For the first time in its history, Facebook (Meta) made less money in Q2 than it did in the same period last year.

And it’s not just them - both Twitter and Snap posted disappointing financials this week.

William S. Burroughs once said, “When you stop growing you start dying.”

So are these numbers just a blip? Or are we at an inflection point for social media?

Well, given its financial size and impact on greater society, Facebook is the biggest company in Western social media. And there are multiple non-financial indicators that things are plateauing:

  1. Changing their name to Meta
  2. COO Cheryl Sandberg stepping down
  3. Switching their main feed to more of a TikTok-style experience

It’s the third move that speaks loudest.

Although Facebook have mimicked other platform’s features in recent years, this latest change feels most likely to alienate their most ardent user groups in the West.

In media, there is a classic mid-life crisis stage of the product life cycle that I call The Wobble.

It’s when leaders of a very successful businesses realise their golden goose is showing signs of laying fewer, smaller eggs.

After many years of fantastic growth, The Wobble is a difficult time, and often full of fear.

Decision making stops being exciting and adventurous, and begins to look - and feel - a bit desperate.

I’ve seen it before across both newspapers and television.

Back in the late 1990’s, I was a young photo editor at The Sunday People in London.

British newspapers were beginning a decline from a position of societal and financial dominance.

One day we were told that our friendly editor had been moved on, and we were introduced to the new boss.

“We need more young, male readers”, he said.  “So we are going to tear up the paper and turn the features section into our version of FHM magazine!”

So, despite looking after our ~1.5m loyal newspaper customers (mostly over 60) in a similar fashion for many years, we transformed the paper into something entirely different within a week.

Our pivot lasted less than a month. A short wobble.

Before we’d even got used to the new approach, we were instructed to completely change back to how we’d been before.

We’d committed the cardinal sin - forgetting the customers that had supported us for years.

When companies plateau, the fear kicks in, hard.


Their leaders are desperate to trigger another wave of growth.

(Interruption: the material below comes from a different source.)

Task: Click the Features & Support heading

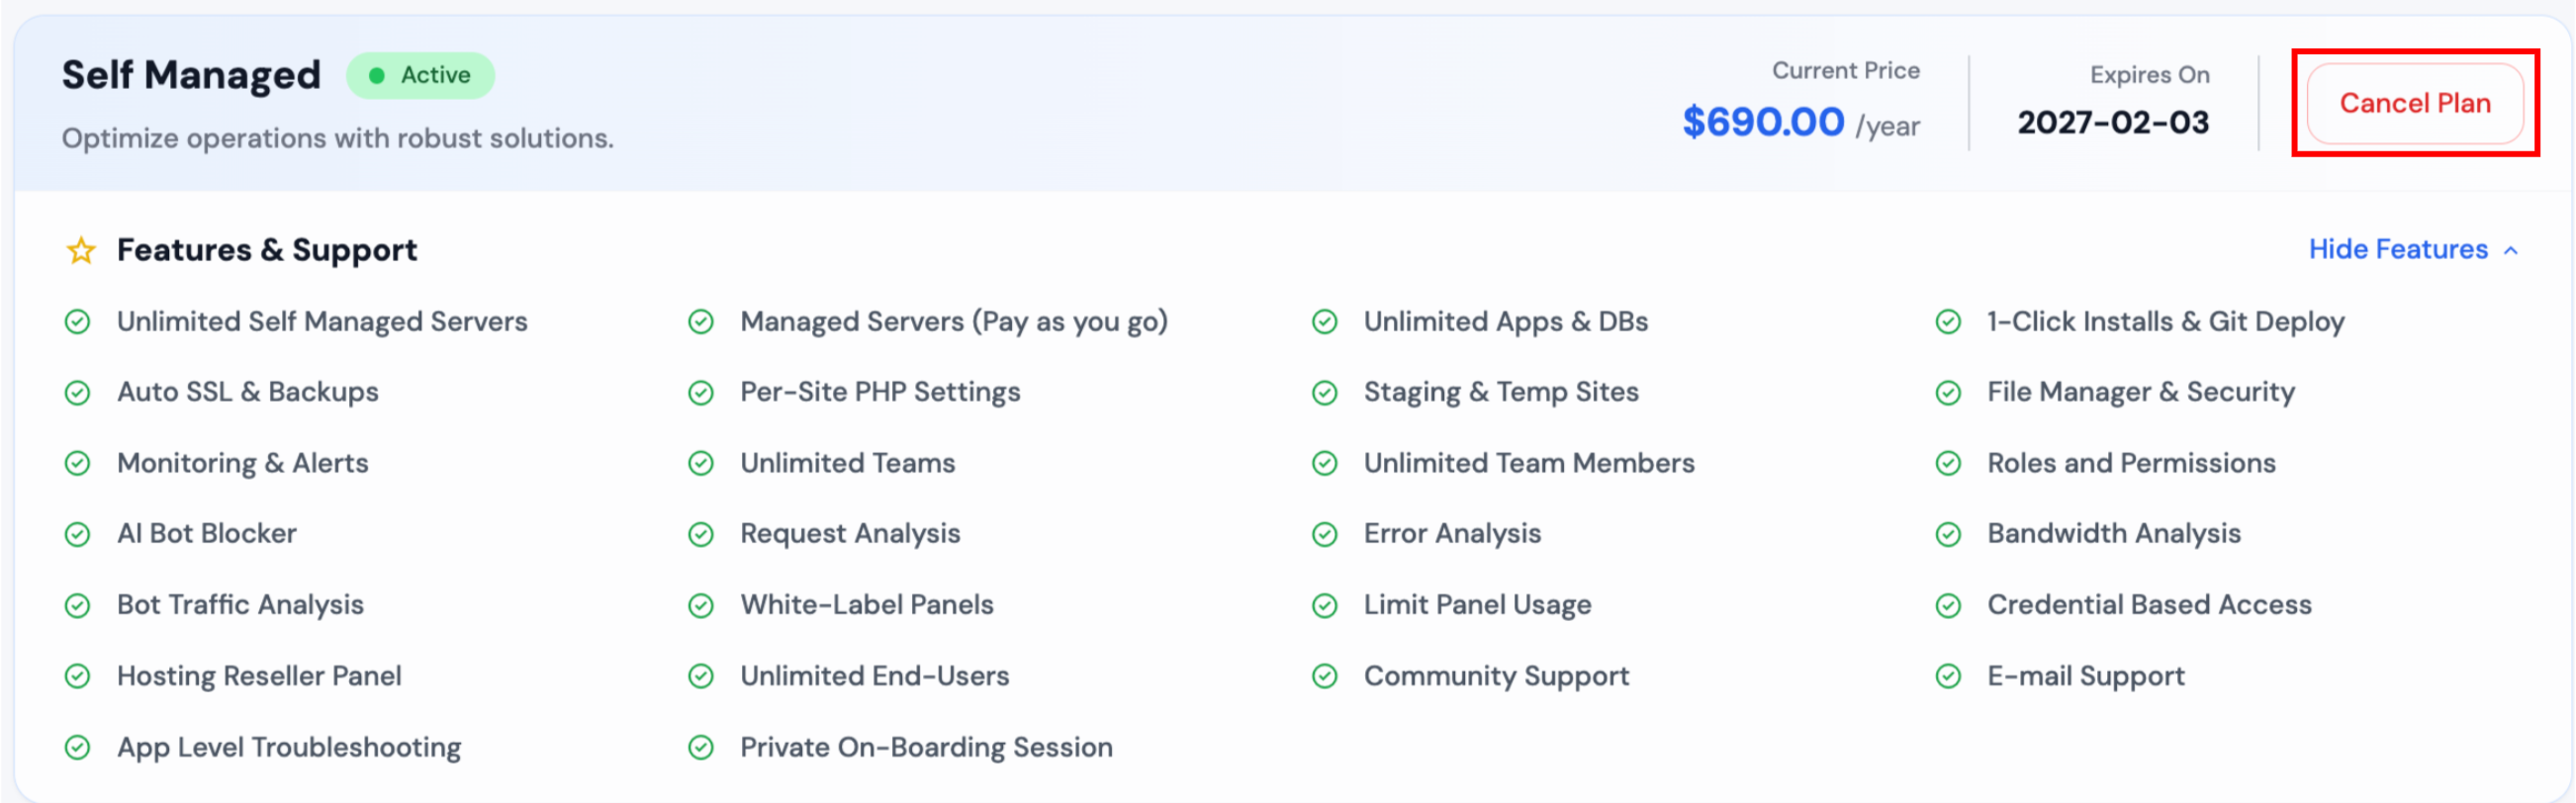Action: point(266,250)
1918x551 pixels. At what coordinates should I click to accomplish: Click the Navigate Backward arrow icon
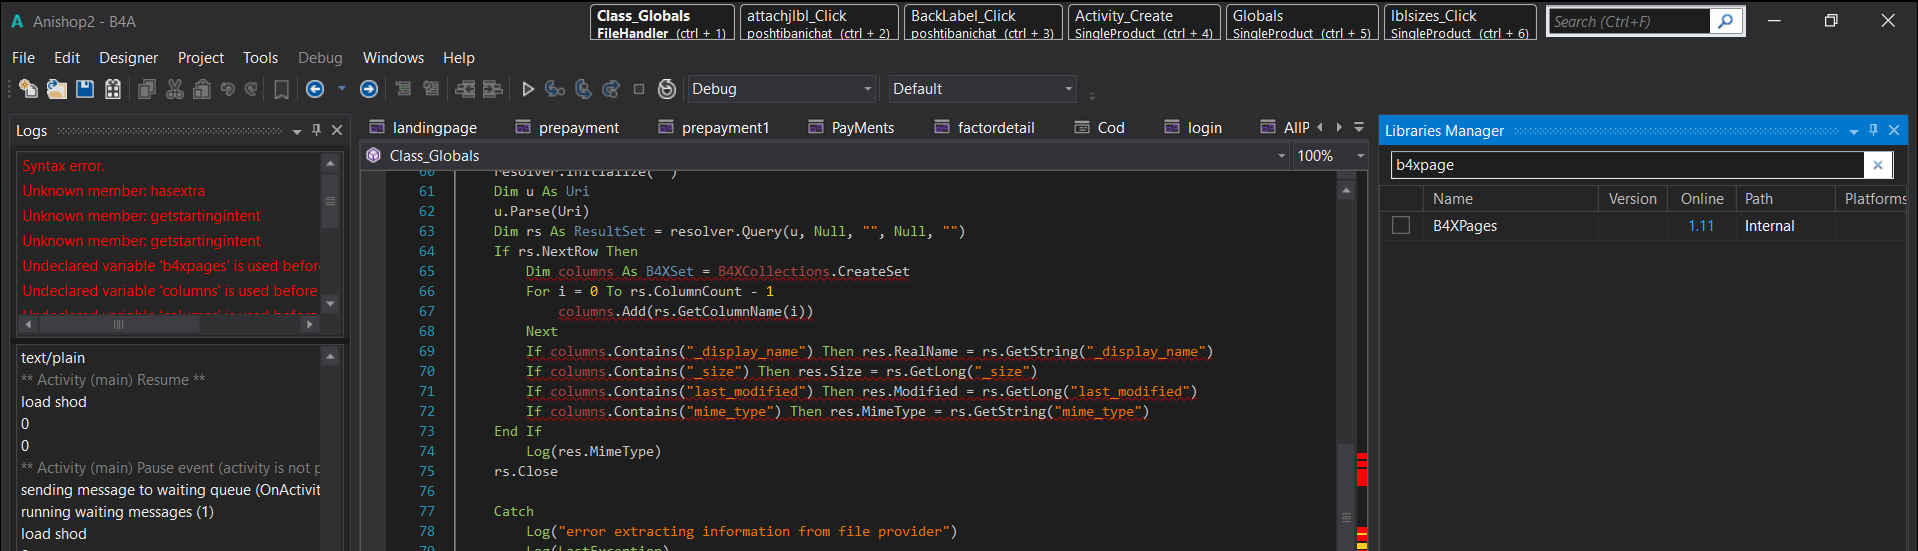click(x=315, y=89)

So as entrepreneurs, they twist rather than stick, keen to find a way to hit that sweet spot again.

And the easiest way to do that is to mimic the outliers who are seeing growth in similar markets.

TikTok is still growing briliantly.

So other social media companies are lurching to pivot towards short form, algorithmically-led video feeds.


But what they are all forgetting in the dash for cash is that being different is what brought them dominance.

Twitter, Snap, Facebook, YouTube and TikTok are brilliantly differentiated.  None has significant competition in its own core competency.

Twitter= news

Snap= messaging

Facebook= community

YouTube= TV

TikTok= shorts

Eating each other’s lunch is when things get bad.

Customers end up walking away because their experience becomes weaker.

They can spot a Wobble a mile off.

In British newspapers, competition for market share in a declining market become so intense that phone hacking happened.

The solution?

Social companies should learn from legacy media and prioritise making their core products and services even better.

- Twitter should find a way to monetise traffic distribution

- Snap needs to monetise messaging

- Facebook’s pivot should be to focus on building community

- YouTube can continue to eat TV

- TikTok can build a unique creator economy

If founders get bored of their products, they should create new start ups without sacrificing existing loyal customer bases.

Meta can argue they are doing this by pivoting to VR. But this seems to be at the cost of prioritising their existing customers.

And The Wobble doesn’t usually last for more than a few years.

Before long, the numbers show the way back to serving a loyal customer base.

And the good news? With turnover above $100bn per year, Facebook can manage a gentle decline for centuries before Zuck is out of a job.

If this is indeed the beginning of the end, there is no need to panic.

Despite so many new forms of entertainment over the last century, theatre is still a great business!